Object Image

Untitled

Often characterized as mysterious and threatening, Lee Bontecou's constructions resist easy classification. The artist expresses social concerns through the formal language of sharp edges, suturing, grid patterns, and black voids. A pioneer in lifting sculpture off the ground and onto the wall—by creating objects that are neither painting nor sculpture but rather something in between—Bontecou was among a cadre of female artists whose work was most critically acclaimed and actively collected in the 1960s.

Untitled is designed to hang on a wall. Richly textured, it is constructed on a projecting metal armature that seems simultaneously to thrust forward and collapse inward. Stitching ties together hard and soft materials, including strips of weathered canvas from a conveyor belt discarded from a laundry below Bontecou's studio on New York's Lower East Side. She plays with these dualities: push and contraction, hard and soft, hand-stitching and machine-welding, in an object that blurs the boundaries between inside and outside, mass and air, the human body (with skin and orifices) and landscape topography. As it wrestles with objecthood and illusion, Untitled is simultaneously beautiful and confrontational, threatening and vulnerable. The artist said her intention was to "glimpse some of the fear, hope, ugliness, beauty, and mystery that exist in us all."

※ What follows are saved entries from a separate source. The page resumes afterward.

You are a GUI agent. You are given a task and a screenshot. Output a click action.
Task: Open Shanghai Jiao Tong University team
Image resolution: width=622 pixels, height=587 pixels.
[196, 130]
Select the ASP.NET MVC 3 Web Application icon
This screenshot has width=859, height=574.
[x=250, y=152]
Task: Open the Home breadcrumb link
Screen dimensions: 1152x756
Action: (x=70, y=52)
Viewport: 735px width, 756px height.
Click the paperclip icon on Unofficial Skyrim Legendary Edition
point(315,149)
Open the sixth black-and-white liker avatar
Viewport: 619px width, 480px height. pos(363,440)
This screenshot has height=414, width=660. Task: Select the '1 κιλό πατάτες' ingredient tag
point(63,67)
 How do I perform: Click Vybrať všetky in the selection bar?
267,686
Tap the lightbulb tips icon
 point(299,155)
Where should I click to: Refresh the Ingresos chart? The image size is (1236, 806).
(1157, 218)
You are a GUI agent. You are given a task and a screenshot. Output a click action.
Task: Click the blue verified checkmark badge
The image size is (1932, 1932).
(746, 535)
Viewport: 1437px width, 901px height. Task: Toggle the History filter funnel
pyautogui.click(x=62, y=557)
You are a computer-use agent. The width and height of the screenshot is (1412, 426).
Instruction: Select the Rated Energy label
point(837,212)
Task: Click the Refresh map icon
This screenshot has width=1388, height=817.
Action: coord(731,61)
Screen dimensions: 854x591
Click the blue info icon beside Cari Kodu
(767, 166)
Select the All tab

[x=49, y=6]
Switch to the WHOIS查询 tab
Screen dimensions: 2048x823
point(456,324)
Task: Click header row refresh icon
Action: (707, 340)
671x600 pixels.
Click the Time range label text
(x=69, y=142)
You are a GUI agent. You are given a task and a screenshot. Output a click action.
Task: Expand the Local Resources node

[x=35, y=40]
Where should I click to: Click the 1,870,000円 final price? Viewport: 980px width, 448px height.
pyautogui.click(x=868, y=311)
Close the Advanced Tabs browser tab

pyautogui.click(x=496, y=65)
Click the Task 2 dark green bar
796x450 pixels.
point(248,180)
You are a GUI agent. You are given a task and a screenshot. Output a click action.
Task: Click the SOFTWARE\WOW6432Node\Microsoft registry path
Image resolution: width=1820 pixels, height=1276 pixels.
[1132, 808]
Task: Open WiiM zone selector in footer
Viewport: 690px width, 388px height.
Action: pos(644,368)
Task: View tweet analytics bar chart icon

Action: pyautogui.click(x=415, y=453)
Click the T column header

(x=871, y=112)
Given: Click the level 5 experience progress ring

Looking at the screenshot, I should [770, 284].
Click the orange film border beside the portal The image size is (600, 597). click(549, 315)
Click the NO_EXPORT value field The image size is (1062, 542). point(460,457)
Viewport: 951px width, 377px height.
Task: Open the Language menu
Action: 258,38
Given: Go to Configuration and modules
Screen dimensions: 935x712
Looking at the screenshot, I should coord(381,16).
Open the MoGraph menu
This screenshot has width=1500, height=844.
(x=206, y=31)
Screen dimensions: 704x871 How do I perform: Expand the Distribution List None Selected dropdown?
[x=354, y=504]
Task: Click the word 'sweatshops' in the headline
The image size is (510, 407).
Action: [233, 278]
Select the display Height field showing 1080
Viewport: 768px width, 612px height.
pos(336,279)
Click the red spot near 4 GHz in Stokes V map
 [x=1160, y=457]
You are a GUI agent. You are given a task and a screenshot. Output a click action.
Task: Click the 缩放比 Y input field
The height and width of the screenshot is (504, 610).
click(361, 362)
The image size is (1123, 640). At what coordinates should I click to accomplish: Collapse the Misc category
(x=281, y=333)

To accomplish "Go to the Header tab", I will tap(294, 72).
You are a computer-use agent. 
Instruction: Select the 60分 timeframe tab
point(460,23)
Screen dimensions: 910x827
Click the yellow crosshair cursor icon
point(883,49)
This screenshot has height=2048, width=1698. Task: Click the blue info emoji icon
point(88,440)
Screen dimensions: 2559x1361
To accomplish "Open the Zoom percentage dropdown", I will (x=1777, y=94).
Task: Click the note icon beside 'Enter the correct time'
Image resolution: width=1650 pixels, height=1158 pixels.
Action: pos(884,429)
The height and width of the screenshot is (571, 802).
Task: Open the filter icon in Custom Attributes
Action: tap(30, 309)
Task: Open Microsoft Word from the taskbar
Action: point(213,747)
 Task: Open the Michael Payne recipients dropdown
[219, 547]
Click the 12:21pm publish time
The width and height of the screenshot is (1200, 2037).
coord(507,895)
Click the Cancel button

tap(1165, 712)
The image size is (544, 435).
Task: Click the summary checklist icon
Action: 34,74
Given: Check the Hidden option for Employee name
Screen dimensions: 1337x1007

Created at a time of palpable fear of nuclear devastation and emerging environmental awareness, Bontecou's forms were received as ecological parables and cold war metaphors. Minimalist sculptor and theorist Donald Judd said Bontecou linked "something as social as war to something as private as sex, making one an aspect of the other."

Bontecou welded Untitled herself, utilizing the portable oxyacetylene torch that transformed sculptural practice after World War II in response to David Smith's welded works. The artist intentionally leaves traces of the "making." Stitches, scorch marks, and windings of exposed wire influence our experience of surface, mass, texture, and depth and remind us of the role of process in her art. Bontecou began building chambers, making objects that resemble cameras, and stretching skinlike pieces of canvas across frames in 1956–1957, when she lived in Rome on a Fulbright fellowship. In Italy she encountered the art of Alberto Burri and Lucio Fontana, both of whom explored stitching and puncturing fabric. Like these artists, she represents violence without representational realism.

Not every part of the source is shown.